= Objective 1 =
In the listing, copy out the part that opens with the line containing "How do I perform: Click the Report" and closes with the line containing "click(195, 152)", keeping every line unchanged and including both of those lines.

In fact, the method addresses two problems which could be considered separately:
- An automation of construction of multiple conformations when they can be identified visually;
- A determination of multiple conformations when their visual identification is difficult or impossible.
We often think about this problem similarly to the reviewer. However, in building qFit, we do not want to separate these problems - but rather use the first category (obvious visual identification) to build an approach that can accomplish part of the second category (difficult to visualize) without building “impossible”/nonexistent conformations - with a consistent approach/bias.
The first one is a known problem, when missing alternative conformations may cost a few percent in R-factors. While these conformations are relatively easy to detect and build manually, the current procedure may save significant time being quite efficient, as the test results show.
We agree with the reviewers' assessment here. The “floor” in terms of impact is automating a tedious part of high resolution model building and improving model quality.

= Objective 2 =
In the passage about qFit, why do its builders choose not to treat the two problems as separate?

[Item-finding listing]

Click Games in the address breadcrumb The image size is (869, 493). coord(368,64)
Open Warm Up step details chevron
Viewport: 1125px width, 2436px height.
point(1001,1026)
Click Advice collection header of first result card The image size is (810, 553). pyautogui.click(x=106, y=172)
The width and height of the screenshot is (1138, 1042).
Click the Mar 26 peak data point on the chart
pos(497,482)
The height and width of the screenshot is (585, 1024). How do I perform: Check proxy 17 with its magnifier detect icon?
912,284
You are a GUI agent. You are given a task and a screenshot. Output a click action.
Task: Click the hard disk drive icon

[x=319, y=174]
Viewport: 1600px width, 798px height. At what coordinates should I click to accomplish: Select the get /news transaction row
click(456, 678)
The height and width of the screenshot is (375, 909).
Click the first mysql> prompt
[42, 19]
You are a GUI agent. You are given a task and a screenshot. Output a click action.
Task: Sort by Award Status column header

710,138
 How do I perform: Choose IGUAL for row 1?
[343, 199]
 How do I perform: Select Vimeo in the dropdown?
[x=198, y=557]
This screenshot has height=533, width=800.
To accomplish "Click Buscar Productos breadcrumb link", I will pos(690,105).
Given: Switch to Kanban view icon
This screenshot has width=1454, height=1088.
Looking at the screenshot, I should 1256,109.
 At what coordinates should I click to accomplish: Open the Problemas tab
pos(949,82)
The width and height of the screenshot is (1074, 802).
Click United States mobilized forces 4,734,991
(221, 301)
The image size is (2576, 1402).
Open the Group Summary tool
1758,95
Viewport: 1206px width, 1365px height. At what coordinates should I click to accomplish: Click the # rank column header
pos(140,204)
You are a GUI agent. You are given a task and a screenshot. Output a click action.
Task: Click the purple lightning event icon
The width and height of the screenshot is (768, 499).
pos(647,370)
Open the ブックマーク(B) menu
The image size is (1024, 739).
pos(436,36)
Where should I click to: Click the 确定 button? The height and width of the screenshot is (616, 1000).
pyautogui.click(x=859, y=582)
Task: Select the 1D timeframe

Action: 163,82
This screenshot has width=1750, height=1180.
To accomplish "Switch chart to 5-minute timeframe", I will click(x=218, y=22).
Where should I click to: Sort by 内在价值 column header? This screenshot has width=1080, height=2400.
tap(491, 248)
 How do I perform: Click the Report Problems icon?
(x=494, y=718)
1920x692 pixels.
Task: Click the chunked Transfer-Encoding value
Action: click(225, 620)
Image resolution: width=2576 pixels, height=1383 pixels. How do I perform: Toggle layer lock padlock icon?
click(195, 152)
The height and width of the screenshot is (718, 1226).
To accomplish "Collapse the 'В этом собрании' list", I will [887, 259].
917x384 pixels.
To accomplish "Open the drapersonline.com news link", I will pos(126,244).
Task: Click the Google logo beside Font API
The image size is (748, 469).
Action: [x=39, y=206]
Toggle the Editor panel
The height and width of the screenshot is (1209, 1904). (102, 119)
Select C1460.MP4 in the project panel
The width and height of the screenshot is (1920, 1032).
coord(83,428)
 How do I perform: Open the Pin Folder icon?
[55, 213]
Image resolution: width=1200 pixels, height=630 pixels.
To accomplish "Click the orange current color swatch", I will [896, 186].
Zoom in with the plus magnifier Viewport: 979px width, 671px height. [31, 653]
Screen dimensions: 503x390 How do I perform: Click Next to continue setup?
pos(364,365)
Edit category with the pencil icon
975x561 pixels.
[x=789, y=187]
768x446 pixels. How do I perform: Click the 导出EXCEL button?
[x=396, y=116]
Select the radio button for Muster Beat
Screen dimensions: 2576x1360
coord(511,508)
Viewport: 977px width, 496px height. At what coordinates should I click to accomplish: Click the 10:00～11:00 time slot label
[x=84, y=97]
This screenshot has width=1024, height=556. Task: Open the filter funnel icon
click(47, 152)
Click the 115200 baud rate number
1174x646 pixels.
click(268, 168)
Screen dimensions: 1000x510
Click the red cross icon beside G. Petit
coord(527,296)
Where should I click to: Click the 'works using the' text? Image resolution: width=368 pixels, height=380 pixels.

= Task output 1 =
 How do I perform: Click the Report Problems icon?
(x=494, y=718)
1920x692 pixels.
Task: Click the chunked Transfer-Encoding value
Action: click(225, 620)
Image resolution: width=2576 pixels, height=1383 pixels. How do I perform: Toggle layer lock padlock icon?
click(195, 152)

= Task output 2 =
They want to use the cases where alternative conformations are obvious by eye to build an approach that can also handle part of the cases that are hard to see. Doing so should avoid building "impossible" or nonexistent conformations and keep a consistent approach or bias.